Gegen das teure Wagyu-Fleisch mit seiner außergewöhnlich feinen Fettmarmorierung können die Veranstalter gar nicht vorgehen, denn es ist regional, weil die wertvollen Rinder in Baden gezüchtet werden. Aber der Verein Pro Stuttgart will auch gar nichts gegen die Luxusangebote unternehmen, wie der Vorsitzende Jens Zimmermann betont. „Uns ist ein breites Angebot an Speisen und Getränken wichtig“, sagt er. Dass erst mit dem Wagyu-Rostbraten die kulinarische Qualität auf dem Weindorf steige, sieht Zimmermann nicht so und freut sich „über die großartige Qualität unserer Wirtinnen und Wirte“.
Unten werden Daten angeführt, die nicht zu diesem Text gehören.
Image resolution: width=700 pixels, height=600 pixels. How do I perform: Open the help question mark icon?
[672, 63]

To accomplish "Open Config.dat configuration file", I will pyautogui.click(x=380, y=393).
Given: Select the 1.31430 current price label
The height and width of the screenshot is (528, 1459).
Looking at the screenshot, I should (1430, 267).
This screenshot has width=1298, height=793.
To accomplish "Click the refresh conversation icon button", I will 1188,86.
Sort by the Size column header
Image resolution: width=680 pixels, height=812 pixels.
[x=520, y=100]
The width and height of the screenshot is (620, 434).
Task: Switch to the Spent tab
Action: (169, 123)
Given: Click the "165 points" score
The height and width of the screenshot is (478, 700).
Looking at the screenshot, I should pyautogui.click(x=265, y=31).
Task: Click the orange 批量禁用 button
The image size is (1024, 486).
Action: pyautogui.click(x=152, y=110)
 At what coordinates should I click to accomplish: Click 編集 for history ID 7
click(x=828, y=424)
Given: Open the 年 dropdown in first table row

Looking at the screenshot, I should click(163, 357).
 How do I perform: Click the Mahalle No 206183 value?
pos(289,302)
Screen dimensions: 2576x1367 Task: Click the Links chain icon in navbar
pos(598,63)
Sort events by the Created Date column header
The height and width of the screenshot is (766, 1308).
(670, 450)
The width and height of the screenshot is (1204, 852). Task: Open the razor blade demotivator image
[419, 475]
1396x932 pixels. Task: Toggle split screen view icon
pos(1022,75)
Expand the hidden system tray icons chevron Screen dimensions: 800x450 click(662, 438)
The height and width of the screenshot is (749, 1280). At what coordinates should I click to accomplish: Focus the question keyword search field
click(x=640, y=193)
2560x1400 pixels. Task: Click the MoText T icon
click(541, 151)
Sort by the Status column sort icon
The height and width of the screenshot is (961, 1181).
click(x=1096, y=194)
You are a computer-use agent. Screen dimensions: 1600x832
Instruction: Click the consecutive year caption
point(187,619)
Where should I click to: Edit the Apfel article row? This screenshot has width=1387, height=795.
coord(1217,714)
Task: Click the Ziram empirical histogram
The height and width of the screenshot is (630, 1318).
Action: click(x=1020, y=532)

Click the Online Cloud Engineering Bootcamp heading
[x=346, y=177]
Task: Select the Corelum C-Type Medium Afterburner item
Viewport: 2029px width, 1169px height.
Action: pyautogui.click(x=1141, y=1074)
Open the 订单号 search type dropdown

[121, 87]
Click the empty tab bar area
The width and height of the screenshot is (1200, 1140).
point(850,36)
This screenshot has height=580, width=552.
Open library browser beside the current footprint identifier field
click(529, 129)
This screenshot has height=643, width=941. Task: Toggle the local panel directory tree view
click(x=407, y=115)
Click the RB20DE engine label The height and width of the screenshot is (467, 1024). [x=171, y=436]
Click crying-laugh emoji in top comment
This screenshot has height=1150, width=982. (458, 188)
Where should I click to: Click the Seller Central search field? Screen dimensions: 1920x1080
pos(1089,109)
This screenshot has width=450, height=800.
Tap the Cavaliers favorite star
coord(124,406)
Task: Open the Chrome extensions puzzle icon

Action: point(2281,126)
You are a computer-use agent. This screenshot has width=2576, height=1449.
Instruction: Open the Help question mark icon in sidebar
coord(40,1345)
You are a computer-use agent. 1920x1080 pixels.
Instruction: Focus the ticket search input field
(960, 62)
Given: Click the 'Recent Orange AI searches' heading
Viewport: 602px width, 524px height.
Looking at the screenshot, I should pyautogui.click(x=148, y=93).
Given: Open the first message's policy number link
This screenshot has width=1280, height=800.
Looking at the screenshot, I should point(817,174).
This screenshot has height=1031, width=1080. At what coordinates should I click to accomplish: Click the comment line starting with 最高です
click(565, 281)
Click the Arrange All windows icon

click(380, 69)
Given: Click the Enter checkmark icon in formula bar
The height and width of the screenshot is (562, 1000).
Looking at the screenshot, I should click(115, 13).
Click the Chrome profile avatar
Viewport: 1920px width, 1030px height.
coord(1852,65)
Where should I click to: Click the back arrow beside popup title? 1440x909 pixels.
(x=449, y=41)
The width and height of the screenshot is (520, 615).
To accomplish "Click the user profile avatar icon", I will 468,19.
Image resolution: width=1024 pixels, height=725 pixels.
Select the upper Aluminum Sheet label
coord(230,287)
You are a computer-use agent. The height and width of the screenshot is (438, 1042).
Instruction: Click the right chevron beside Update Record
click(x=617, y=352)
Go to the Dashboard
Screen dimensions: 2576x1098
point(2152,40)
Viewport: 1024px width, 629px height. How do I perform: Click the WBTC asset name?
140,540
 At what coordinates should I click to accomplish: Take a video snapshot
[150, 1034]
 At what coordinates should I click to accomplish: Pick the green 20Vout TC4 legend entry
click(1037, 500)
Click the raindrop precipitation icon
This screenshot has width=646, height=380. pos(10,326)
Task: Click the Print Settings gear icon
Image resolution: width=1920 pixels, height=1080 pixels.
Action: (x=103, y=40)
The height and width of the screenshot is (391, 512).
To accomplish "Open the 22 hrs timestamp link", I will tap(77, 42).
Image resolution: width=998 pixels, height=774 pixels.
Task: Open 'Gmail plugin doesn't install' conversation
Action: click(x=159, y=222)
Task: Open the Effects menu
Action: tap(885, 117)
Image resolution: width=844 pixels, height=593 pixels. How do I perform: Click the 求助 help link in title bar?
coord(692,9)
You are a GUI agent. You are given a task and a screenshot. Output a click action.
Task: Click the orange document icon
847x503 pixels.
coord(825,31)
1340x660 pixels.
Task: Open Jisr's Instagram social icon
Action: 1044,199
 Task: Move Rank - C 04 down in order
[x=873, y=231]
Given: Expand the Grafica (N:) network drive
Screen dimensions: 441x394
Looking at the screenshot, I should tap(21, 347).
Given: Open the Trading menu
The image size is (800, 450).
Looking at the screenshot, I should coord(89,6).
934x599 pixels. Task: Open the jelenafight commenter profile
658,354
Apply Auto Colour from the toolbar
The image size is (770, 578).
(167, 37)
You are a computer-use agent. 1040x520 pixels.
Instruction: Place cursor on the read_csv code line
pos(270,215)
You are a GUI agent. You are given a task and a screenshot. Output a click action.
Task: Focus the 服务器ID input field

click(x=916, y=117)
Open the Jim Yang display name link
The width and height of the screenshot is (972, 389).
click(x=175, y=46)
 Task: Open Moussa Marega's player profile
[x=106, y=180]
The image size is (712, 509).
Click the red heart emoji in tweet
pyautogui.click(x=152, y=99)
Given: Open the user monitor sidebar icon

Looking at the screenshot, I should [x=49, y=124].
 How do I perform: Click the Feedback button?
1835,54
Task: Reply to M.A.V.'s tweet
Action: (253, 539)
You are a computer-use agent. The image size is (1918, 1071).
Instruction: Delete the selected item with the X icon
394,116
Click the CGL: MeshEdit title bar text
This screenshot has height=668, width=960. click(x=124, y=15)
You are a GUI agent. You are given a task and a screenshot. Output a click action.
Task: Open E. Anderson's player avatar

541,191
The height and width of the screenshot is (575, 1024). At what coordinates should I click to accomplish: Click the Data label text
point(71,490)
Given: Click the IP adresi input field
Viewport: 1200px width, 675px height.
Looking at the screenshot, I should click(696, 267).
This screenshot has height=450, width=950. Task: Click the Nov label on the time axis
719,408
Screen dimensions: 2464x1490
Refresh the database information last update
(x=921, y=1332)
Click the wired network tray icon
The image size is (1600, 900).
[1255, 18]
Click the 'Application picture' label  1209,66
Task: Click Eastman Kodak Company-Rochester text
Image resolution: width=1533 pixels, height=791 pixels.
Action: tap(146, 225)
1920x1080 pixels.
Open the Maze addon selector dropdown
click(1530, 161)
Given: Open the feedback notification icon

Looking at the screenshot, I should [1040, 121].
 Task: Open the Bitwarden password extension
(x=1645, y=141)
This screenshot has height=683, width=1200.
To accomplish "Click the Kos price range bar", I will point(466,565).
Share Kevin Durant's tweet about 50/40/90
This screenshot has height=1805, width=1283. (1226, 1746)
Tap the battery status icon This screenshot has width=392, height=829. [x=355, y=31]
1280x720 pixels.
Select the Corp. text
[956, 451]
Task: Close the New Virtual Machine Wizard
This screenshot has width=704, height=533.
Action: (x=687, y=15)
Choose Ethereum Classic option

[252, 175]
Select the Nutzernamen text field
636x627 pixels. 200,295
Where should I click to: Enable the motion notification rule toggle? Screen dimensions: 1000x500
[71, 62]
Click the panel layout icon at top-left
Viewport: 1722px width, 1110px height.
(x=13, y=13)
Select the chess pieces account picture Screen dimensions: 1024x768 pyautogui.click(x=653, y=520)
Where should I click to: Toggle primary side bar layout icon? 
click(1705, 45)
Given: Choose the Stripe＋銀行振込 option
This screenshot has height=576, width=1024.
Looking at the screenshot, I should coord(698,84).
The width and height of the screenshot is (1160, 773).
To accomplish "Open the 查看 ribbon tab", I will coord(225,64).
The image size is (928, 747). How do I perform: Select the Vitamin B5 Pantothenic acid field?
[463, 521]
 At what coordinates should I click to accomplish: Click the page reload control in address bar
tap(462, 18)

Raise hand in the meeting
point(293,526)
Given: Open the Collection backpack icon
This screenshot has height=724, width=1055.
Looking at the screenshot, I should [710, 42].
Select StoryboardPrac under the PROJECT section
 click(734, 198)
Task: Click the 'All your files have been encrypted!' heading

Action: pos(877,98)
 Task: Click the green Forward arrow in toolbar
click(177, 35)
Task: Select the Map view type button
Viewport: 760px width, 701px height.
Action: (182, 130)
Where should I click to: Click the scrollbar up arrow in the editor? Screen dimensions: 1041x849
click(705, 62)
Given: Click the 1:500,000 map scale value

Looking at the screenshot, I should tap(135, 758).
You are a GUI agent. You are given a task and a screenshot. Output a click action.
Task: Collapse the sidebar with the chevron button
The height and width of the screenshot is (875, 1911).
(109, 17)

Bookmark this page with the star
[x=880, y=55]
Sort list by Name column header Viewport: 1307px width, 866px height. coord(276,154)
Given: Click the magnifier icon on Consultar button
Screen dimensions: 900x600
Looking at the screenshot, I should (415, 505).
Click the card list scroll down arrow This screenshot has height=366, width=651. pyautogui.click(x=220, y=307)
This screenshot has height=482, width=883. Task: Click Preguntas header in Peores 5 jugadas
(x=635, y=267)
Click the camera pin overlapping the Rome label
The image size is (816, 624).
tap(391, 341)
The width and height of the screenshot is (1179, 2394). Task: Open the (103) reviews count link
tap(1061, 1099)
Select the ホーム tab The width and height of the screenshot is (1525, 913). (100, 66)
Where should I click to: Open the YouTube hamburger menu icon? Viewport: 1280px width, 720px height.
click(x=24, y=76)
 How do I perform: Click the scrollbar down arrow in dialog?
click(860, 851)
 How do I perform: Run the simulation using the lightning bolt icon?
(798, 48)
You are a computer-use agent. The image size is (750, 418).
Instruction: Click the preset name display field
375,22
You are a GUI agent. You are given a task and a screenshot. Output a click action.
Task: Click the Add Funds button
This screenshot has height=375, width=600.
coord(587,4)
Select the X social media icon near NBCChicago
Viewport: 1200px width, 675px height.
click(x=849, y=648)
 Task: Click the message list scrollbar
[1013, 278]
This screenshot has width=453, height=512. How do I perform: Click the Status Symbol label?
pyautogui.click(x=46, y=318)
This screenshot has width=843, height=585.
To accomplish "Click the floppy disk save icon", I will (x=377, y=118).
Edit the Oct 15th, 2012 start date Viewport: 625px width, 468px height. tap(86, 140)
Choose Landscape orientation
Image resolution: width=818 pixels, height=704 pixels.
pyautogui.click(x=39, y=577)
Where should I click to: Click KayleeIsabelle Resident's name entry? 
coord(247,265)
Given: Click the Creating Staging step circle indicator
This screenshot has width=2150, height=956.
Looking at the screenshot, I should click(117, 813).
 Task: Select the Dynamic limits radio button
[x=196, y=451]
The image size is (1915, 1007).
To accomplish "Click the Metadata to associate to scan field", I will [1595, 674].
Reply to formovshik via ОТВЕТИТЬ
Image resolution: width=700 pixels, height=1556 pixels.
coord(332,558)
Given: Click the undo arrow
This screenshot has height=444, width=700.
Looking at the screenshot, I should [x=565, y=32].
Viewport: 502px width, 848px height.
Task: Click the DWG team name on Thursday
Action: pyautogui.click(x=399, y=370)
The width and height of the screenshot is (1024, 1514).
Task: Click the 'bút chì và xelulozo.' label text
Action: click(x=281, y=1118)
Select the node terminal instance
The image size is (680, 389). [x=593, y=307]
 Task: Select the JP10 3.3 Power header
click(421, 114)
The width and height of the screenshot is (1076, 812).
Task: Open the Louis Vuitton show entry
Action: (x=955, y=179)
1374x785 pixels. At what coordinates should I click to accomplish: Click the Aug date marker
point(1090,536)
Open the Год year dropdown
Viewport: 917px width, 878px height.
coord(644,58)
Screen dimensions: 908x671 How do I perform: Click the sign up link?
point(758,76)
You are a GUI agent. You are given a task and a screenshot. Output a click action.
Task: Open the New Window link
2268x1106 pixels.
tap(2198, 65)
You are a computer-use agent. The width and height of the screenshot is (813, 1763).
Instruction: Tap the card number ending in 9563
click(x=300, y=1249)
„Das ist die DNA des Stuttgarter Weindorfes“
Auf die Preise habe Pro Stuttgart keinen Einfluss, betont er, „und wolle dies auch gar nicht“. Wichtig sei aber, dass „nahezu jeder“ ein für sich passendes Angebot findet. „Die DNA des Weindorfes ist die Regionalität der Speisen und Weine und Getränke“, erklärt Zimmermann, „diese Tradition leben wir aus Überzeugung.“
Stuttgarter Weindorf: „Bei Inge kostet das Glas Sekt drei Euro“
Weindorf-Geschäftsführer Dominik Schwab, dessen Arbeitsplatz sich vorübergehend an der Kirchstraße befindet im früheren Büro von Wirtin Sonja Merz, verweist darauf, dass man auch zu günstigen Preisen auf dem Fest fündig wird. „Bei Inge auf der Kirchstraße kostet das Glas Sekt drei Euro“, sagt er. Wer sich umschaue, findet Viertele für fünf Euro. Wenn Schwab nun in den sozialen Medien liest, das Weindorf sei zu einem „Schicki-Micki-Fest“ geworden, dann bittet er darum, so eine Behauptung „nicht an einer Laube festzumachen“. Die Vielfalt sei nach wie vor gegeben. „Es gibt in diesem Jahr im Schnitt keine eklatanten Preissprünge“, versichert er.
Etliche Wirte hätten die Preise im Vergleich zum Vorjahr gar nicht erhöht, sagt der Weindorf-„Bürgermeister“. Alle Laubenbetreiber müssen ihm Wochen vor dem Start ihre Speisekarten vorlegen – das tun sie, ohne Preise anzugeben. „Wir überprüfen, ob es regionale Produkte sind“, sagt Schwab. Auf die Preisgestaltung könne man als Veranstalter keinen Einfluss nehmen, sonst setze man sich „schnell dem Vorwurf der illegale Preisabsprache aus“.
Weindorf-Veranstalter versichern: Standgebühren wurden nicht erhöht
Wichtig ist ihm, die Aussagen einiger Wirten zu korrigieren, die Preiserhöhungen mit erhöhten Standgebühren begründeten. „Das Weindorf geht diesmal 17 statt zwölf Tage“, sagt Schwab, „klar, dass dies in der Endabrechnung einen höheren Betrag macht.“ Doch umgerechnet müssten die Wirte pro Tage 15 Prozent weniger bezahlen als im Vorjahr mit zwölf Tagen.
Beim Wasser liegt die Jägerlaube preismäßig nicht ganz oben. Der halbe Liter kostet hier sechs Euro. Nebenan kostet der halbe Liter Teinacher (andere Marken sind nicht zugelassen, da Teinacher der Sponsor ist) 6,90 Euro.